To soak the glass noodles, in a bowl, add the glass noodles and pour in the hot water. Soak for about 5 minutes until softened, then drain and cut into about 2-inch lengths.
To cook the filling, in a pan over high heat, add the cooking oil, carrot, snow peas, shiitake mushrooms, and garlic. Stir-fry for about 2 minutes until aromatic and slightly softened. Add the glass noodles, vegetarian oyster sauce, and white pepper, then mix well. Let the filling cool for about 5 minutes.
To make the dipping sauce, in a bowl, mix together the soy sauce, Chinkiang vinegar, and chili oil.

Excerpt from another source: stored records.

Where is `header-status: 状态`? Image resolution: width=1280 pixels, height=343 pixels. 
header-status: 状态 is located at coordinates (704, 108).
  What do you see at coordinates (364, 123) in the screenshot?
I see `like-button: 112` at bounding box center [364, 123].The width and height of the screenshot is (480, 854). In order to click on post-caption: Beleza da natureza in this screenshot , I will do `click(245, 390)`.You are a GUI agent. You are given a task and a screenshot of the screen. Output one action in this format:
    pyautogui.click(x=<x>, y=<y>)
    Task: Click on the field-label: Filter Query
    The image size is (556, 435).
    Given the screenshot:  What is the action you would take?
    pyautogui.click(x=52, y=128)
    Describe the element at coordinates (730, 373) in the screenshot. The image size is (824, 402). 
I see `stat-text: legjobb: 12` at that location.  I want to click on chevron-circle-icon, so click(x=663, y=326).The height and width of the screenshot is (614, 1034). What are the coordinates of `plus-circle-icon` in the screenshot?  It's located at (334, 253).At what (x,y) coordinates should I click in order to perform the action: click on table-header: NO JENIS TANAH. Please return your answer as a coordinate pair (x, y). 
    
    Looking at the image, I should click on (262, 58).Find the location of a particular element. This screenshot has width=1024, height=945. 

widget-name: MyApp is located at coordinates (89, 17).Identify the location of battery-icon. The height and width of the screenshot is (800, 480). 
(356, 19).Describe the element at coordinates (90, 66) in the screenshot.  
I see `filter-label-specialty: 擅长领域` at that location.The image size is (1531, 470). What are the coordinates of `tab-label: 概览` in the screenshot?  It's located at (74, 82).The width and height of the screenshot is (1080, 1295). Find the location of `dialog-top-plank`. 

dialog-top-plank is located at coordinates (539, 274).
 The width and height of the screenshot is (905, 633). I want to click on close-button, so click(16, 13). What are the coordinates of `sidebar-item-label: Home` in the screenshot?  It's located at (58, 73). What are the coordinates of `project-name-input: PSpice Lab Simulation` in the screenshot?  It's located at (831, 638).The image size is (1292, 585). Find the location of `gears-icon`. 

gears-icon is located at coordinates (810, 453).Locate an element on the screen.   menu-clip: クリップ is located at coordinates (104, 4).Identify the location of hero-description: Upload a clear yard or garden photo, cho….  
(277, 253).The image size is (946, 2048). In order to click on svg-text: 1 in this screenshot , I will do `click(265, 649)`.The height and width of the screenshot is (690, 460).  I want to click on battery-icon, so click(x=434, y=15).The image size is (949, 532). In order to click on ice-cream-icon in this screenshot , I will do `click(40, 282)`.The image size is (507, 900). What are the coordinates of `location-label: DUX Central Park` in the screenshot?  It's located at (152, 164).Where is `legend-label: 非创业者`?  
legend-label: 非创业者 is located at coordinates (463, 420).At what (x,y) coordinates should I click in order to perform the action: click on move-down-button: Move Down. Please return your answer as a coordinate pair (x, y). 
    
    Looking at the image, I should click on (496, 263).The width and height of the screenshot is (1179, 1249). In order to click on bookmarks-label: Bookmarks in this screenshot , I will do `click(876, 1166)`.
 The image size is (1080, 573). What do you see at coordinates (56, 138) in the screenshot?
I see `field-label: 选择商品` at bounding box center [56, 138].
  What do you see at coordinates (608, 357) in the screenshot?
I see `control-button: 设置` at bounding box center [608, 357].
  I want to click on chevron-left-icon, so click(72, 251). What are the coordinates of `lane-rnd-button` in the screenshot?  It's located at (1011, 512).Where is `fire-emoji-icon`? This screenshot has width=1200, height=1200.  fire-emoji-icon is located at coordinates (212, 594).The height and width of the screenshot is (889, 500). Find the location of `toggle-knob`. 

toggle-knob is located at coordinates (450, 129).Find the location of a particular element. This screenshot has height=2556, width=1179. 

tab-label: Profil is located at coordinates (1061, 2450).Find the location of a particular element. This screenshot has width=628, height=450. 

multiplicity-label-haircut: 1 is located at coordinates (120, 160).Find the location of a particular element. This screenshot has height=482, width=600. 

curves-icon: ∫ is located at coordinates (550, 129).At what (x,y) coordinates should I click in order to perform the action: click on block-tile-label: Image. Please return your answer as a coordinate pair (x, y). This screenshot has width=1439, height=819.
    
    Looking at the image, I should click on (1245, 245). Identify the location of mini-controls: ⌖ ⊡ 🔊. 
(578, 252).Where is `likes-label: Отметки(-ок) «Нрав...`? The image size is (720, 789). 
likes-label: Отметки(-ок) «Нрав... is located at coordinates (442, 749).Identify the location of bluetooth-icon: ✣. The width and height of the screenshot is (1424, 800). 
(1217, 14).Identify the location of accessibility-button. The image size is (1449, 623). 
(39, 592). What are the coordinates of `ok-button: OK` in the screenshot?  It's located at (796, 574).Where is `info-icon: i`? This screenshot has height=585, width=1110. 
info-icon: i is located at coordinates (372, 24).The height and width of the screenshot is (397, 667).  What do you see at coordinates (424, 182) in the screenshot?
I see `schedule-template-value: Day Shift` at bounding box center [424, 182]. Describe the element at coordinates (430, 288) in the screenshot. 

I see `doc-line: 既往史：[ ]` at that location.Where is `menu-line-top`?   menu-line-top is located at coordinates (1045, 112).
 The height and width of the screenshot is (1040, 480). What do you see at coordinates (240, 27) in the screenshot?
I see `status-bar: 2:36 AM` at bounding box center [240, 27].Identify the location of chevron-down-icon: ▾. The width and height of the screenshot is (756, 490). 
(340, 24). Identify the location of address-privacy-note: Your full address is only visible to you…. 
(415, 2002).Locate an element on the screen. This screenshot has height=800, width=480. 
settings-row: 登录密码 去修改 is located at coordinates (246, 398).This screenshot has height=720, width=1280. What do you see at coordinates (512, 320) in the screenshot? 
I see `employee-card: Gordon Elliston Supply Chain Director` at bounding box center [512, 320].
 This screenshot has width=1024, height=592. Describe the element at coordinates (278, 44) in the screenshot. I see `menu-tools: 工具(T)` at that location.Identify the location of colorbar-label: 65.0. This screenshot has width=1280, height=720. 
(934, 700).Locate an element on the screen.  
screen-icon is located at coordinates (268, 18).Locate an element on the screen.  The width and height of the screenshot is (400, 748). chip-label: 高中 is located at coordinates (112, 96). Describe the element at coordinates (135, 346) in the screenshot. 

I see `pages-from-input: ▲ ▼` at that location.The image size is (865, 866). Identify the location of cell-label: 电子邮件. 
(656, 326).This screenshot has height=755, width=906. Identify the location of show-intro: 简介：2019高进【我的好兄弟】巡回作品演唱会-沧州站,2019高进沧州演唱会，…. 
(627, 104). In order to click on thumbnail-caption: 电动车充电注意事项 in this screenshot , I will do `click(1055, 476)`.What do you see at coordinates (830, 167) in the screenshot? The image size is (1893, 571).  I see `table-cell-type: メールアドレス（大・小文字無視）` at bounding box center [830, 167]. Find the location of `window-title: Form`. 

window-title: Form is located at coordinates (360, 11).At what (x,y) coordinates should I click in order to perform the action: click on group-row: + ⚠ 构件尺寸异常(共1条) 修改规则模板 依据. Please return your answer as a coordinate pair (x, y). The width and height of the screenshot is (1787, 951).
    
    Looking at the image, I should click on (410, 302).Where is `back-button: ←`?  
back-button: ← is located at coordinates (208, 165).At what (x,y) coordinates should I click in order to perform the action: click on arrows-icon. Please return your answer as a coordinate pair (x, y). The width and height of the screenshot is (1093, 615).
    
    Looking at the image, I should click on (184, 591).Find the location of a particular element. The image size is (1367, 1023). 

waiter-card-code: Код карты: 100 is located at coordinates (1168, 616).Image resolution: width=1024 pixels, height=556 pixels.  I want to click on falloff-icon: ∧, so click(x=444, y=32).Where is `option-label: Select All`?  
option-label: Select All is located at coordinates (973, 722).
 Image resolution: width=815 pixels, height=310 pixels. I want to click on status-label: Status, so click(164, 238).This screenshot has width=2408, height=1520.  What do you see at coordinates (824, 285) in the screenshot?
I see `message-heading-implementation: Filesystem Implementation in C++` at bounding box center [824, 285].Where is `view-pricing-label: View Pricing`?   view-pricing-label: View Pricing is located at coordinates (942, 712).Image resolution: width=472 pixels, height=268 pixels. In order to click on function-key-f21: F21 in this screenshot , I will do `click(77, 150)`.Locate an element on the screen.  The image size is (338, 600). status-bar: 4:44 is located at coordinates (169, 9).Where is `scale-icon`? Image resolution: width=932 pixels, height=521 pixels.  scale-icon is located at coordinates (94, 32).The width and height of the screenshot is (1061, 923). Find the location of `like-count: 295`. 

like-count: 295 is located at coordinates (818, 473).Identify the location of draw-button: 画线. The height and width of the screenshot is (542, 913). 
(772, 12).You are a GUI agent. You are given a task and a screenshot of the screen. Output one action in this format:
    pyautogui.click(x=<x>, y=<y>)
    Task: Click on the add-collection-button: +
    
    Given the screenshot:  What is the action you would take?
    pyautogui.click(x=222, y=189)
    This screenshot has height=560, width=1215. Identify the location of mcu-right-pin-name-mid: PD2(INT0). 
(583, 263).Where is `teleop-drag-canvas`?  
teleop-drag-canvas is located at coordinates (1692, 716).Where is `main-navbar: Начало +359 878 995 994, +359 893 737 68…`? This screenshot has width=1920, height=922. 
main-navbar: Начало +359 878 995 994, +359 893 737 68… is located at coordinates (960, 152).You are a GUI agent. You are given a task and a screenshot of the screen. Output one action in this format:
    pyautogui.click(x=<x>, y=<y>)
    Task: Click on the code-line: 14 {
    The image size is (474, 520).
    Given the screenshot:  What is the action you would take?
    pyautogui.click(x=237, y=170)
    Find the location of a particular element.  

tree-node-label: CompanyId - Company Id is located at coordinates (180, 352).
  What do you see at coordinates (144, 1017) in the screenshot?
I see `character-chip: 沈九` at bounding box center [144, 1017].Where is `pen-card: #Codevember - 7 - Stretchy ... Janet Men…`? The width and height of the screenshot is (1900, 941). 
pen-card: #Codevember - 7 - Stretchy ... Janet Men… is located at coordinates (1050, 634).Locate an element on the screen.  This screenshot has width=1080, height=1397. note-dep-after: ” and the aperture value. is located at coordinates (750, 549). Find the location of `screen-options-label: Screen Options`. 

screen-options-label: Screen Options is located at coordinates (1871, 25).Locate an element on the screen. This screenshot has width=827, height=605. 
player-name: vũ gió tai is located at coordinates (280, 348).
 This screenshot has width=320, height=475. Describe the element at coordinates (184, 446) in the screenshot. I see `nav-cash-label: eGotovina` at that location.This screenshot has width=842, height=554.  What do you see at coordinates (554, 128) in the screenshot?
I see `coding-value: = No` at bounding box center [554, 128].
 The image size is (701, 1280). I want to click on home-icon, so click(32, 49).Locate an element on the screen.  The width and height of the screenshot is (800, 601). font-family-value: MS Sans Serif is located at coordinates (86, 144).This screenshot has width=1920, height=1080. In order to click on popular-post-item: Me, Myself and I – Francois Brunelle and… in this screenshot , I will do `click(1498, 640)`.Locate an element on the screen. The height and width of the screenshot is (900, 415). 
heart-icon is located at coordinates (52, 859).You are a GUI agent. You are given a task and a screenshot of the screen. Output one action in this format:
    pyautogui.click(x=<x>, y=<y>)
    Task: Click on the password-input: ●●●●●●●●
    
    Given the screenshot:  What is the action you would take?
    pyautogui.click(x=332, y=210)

To assemble the potstickers, in a bowl, whisk together the water and rice vinegar. Place a sheet of rice paper on a working surface and lightly brush both sides with the water mixture until softened but not overly wet. Place about 1 tablespoon of filling near the bottom corner, fold up the bottom, fold in the sides, and roll tightly. Repeat with the remaining filling and rice paper.
To pan-fry the potstickers, in a pan over medium heat, add the cooking oil and sprinkle in the salt. Transfer the potstickers to the pan and pan-fry for about 2 minutes per side until crispy and golden brown. Repeat with the remaining potstickers and serve with the dipping sauce.